Cheng menekankan data iklim seharusnya tidak hanya akurat secara ilmiah, tetapi juga memberi manfaat langsung bagi masyarakat di wilayah yang dimodelkan. Kerangka ini disusun berdasarkan pengalamannya bekerja dengan masyarakat adat di Alaska dan California saat menjadi peneliti pascadoktoral di National Center for Atmospheric Research.

Dalam riset tersebut, Cheng berkolaborasi dengan ilmuwan sosial dari United States Geological Survey Southwest Climate Adaptation Science Center, Nicole Herman-Mercer. Menurut Herman-Mercer, pengembangan Earth system models selama ini melibatkan banyak keputusan teknis yang jarang melibatkan pengguna akhir.

“Pekerjaan kami menunjukkan memasukkan prioritas komunitas dan pengguna akhir ke dalam proses tersebut sangat mungkin dilakukan,” katanya.

Pengalaman lapangan menunjukkan pendekatan yang berbeda sesuai konteks wilayah. Di Alaska, proyek pemodelan mencakup wilayah sangat luas yang dihuni ratusan komunitas adat, sehingga masukan dijaring melalui dewan penasihat, survei, dan pertemuan dengan pemangku kepentingan. Namun, skala proyek membatasi penyesuaian model secara rinci.

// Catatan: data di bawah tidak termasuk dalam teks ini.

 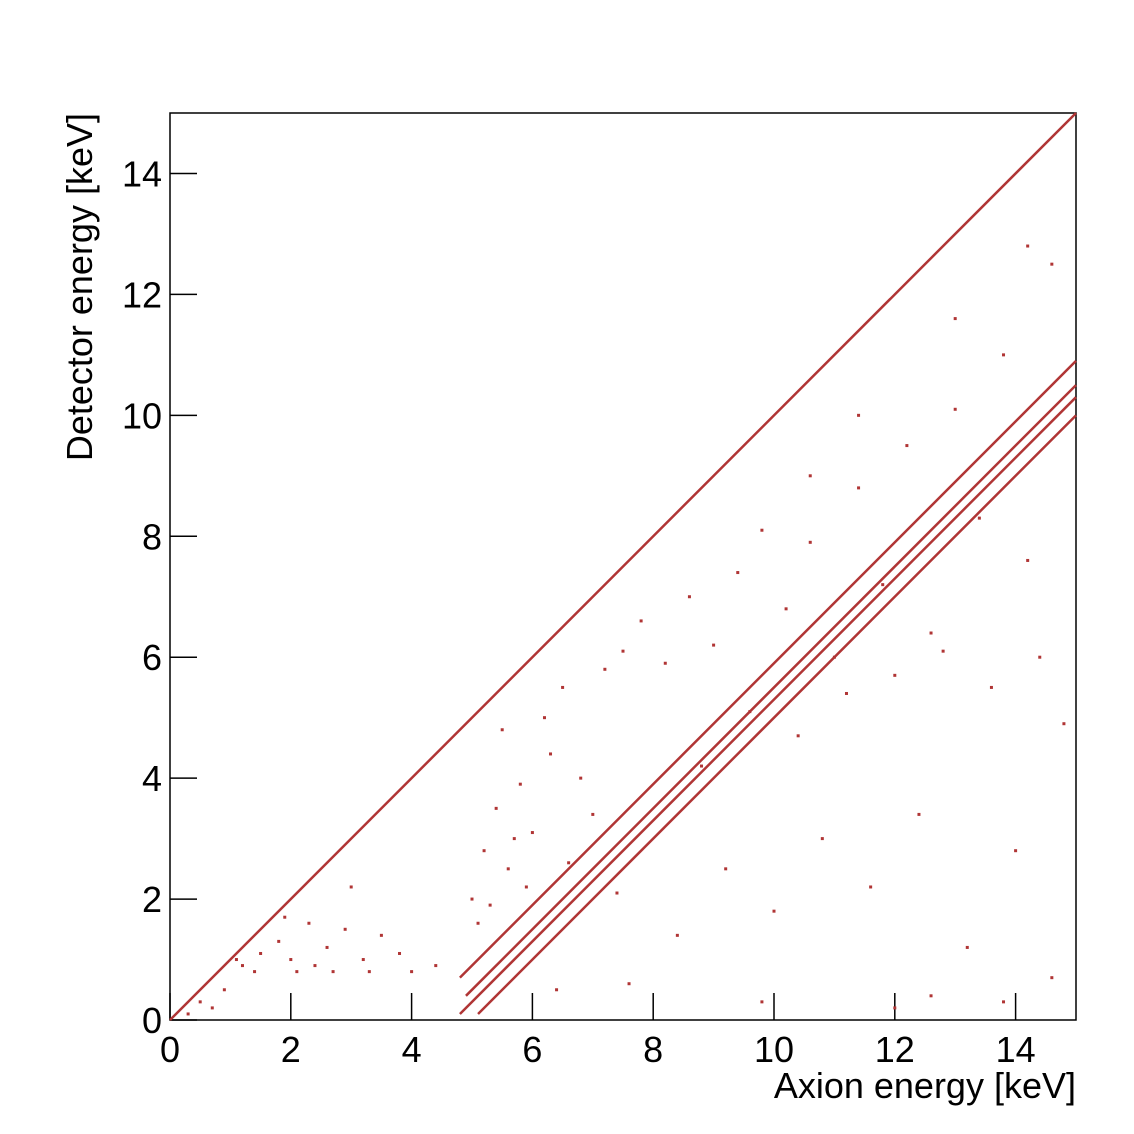 What do you see at coordinates (412, 1050) in the screenshot?
I see `x-tick-label: 4` at bounding box center [412, 1050].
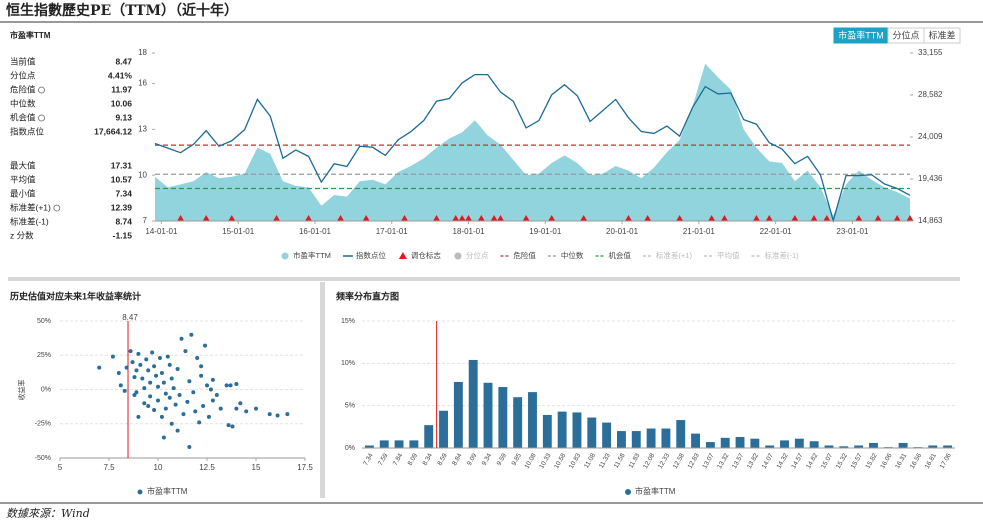 The height and width of the screenshot is (523, 983). I want to click on separator, so click(484, 279).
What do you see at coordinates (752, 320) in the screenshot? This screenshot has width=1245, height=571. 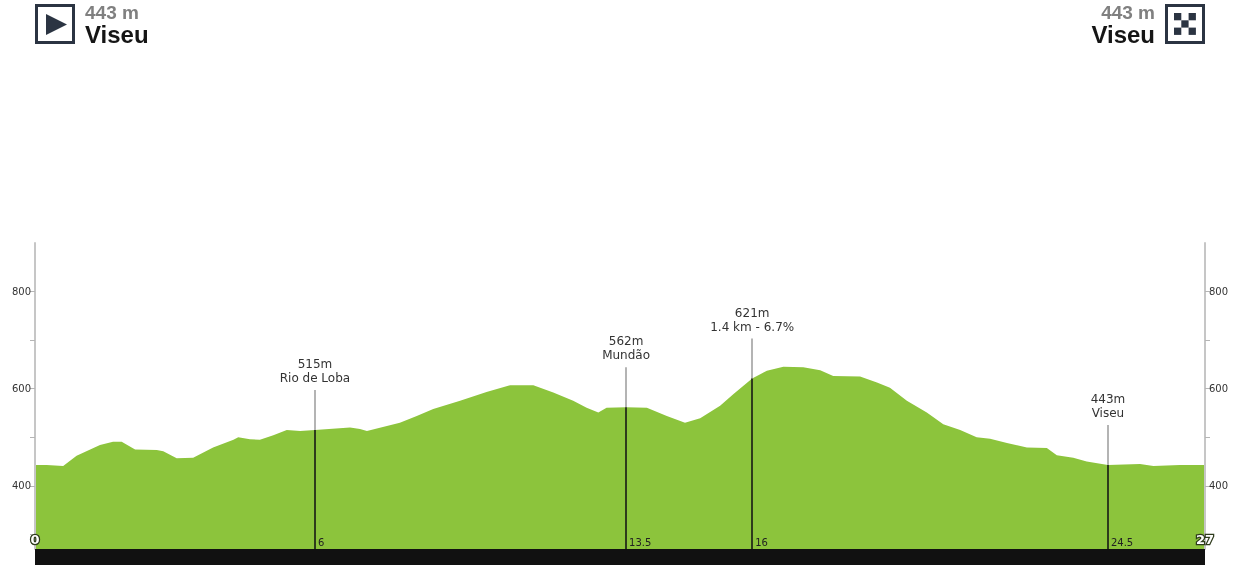 I see `ref-line-label: 621m 1.4 km - 6.7%` at bounding box center [752, 320].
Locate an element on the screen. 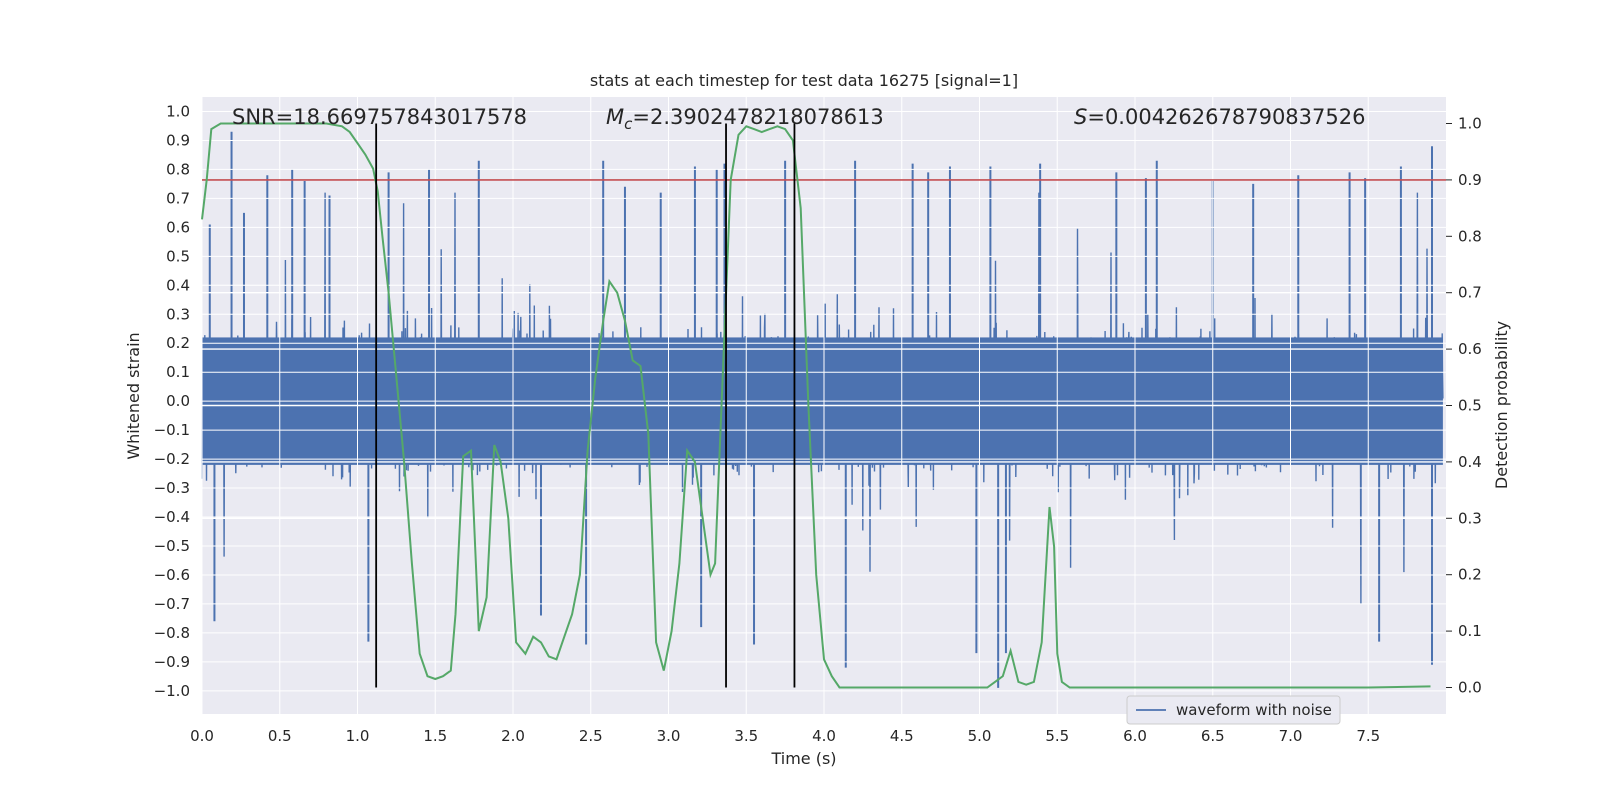 This screenshot has height=804, width=1600. y-tick-label: −1.0 is located at coordinates (172, 691).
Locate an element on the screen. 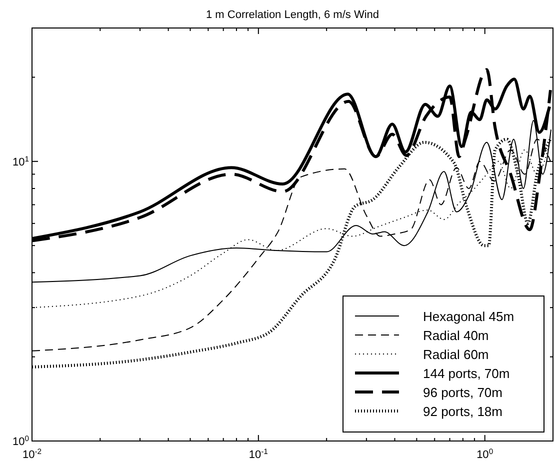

Sebaliknya, di wilayah Mid-Klamath, California Utara, kolaborasi lebih terbatas dengan Suku Karuk memungkinkan penyesuaian model secara langsung terhadap kebutuhan komunitas, termasuk isu aliran sungai, populasi salmon, dan praktik pembakaran budaya.

Dalam proyek tersebut, tim pemodelan merevisi pendekatan ketika model kebakaran dinilai tidak mampu mensimulasikan penyebaran api secara dinamis. Prioritas komunitas juga memengaruhi pilihan parameter, seperti penekanan pada aliran sungai musim panas yang krusial bagi habitat salmon.

Berdasarkan dua pengalaman tersebut, Cheng menyimpulkan tidak ada pendekatan tunggal dalam perancangan model berbasis komunitas. Kerangka yang dikembangkan menawarkan empat tingkat perancangan bersama, mulai dari pengaturan awal model hingga pengembangan fungsi baru untuk merepresentasikan proses lingkungan yang belum tercakup.

“Pemodel dapat menggunakan satu atau beberapa tingkat tersebut. Bahkan perancangan bersama paling dasar sudah dapat meningkatkan kegunaan hasil model,” ujar Cheng.

Ia juga menekankan pentingnya hubungan jangka panjang dan kepercayaan dengan masyarakat adat sebagai fondasi utama dalam kolaborasi sains dan komunitas.